Au XXe siècle, la représentation de la figure humaine s’est libérée des conventions picturales pour s’intéresser davantage à la subjectivité afin de saisir le fonctionnement de la pensée humaine face aux bouleversements contemporains : guerres, Shoah, société au rythme effréné, individualisme ont créé une nouvelle situation pour l’individu, qui semble parfois évoluer à contre-courant, étranger au monde qui l’entoure.
Comment s’exprime cette étrangeté ? Qu’est-ce qui anime l’individu ? Quels sont ses fantasmes ? Qu’est ce qui se cache derrière l’esprit et dans l’âme humaine ? Quatre-vingt-dix-sept artistes, et non des moindres, réunis autour de cent cinquante œuvres dans les salles de la Vieille Charité et dans la Chapelle explorent ces questions plus que jamais actuelles. Le parcours de l’exposition s’élabore en trois séquences – pas toujours clairement identifiables –, qui vont des visages dans la foule jusqu’au fonctionnement mental de l’individu : dans les « Visages de la société », Richard Gessner donne le ton avec ses personnages figés qui se croisent sans communiquer, tandis que la Femme de Venise de Giacometti marche seule vers un destin inexorable. Les portraits sériels d’icônes de Warhol engendrent la dissolution de l’individu dans la masse, tout comme l’effacement est au centre de l’œuvre de Djamel Tatah. Dans « Visages de l’intimité », on n’est plus dans l’altérité, mais dans le regard que l’on porte à soi-même.

□ □ □ □ □ □ □

• [Objectif A] D'après le texte sur l'exposition de la Vieille Charité, qu'engendrent les portraits sériels d'icônes de Warhol ?
• [Objectif B] Poursuivez le texte sur l'exposition de la Vieille Charité à partir de sa dernière phrase.

□ □ □ □ □ □ □

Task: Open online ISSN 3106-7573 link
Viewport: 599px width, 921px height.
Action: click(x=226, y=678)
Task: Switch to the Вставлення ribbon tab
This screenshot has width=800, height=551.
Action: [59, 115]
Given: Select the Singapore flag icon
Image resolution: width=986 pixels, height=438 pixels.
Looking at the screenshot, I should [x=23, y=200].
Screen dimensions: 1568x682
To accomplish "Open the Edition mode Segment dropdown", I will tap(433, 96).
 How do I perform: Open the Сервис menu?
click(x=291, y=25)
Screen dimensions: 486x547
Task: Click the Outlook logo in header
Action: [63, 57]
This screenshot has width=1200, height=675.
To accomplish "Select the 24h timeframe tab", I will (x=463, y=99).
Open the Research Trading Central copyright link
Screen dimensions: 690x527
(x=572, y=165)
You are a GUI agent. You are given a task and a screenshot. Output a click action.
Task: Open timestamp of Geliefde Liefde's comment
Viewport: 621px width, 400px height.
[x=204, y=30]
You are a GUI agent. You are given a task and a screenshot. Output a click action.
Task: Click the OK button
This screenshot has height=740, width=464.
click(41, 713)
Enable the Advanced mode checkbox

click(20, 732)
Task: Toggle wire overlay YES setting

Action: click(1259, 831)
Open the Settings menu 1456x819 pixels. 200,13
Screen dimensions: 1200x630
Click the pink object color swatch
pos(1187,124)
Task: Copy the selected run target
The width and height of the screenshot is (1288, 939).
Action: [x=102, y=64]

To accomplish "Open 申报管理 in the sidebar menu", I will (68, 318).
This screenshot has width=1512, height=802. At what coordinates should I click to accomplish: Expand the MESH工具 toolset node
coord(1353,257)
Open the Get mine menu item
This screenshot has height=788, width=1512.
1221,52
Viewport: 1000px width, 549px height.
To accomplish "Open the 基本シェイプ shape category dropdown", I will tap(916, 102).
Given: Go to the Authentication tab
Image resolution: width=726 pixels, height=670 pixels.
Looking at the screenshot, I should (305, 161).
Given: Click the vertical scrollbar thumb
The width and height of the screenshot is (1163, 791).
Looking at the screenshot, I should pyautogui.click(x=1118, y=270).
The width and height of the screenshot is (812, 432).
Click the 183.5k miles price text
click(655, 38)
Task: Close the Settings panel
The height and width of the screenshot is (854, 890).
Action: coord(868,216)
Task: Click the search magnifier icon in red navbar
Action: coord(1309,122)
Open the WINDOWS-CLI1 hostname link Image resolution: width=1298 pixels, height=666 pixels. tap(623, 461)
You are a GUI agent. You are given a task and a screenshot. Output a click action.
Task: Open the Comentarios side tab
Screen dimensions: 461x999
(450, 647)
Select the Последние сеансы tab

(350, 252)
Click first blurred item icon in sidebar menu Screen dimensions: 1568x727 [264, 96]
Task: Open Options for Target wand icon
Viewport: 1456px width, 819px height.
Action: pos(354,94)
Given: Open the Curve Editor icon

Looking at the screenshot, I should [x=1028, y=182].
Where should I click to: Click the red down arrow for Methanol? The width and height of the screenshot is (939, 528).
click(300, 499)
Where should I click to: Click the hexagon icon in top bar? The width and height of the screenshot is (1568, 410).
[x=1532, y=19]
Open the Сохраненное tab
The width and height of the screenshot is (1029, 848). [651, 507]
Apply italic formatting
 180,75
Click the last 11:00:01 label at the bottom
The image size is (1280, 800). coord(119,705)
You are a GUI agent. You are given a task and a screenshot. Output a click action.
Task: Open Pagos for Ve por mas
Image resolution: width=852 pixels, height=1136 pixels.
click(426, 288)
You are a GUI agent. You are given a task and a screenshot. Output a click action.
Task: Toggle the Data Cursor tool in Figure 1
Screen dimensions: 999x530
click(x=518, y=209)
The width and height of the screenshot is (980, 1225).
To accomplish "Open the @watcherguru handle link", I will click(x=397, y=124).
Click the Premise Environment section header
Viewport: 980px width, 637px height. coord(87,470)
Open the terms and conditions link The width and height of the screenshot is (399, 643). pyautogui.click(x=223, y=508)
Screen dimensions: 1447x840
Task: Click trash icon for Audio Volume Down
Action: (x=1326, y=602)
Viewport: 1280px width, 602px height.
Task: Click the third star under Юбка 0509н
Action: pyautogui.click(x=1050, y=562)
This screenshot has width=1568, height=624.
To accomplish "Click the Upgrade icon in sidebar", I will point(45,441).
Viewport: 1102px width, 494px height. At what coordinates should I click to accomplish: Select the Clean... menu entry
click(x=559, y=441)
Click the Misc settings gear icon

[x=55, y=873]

□ □ □ □ □ □ □

• [Résultat de l'exercice A] Ils engendrent la dissolution de l'individu dans la masse.

• [Résultat de l'exercice B]
Celui que Bacon scrute dans ses visages torturés laisse deviner les conflits, les démons qui l’agitent. A contrario, ceux de Giacometti restent insondables et flottent dans des espaces indéterminés. Plus léger, enfin, le regard de Bonnard reflète à la fois sagesse et interrogation. Dans le troisième et dernier volet, De Chirico ouvre la voie des « Visages de l’esprit » par ses paysages mentaux traversés par des mannequins sans visages et la Tête de femme souriante de Picasso, réalisée pendant les années d’occupation, traduit un mélange d’ironie et d’anxiété. Quant au portrait noir d’Antonio Saura, il n’est qu’enchevêtrements douloureux. Ce fil rouge de l’étrangeté, sombre à souhait, s’estompe auprès des sculptures présentées sous la rotonde de la chapelle. Grâce à une mise en scène dynamique, hormis le buste cauchemardesque de Germaine Richier, L’Oiseau-Tête de Brauner semble à peine menaçant et l’humour d’Emmental Head de Gilles Barbier peut opérer.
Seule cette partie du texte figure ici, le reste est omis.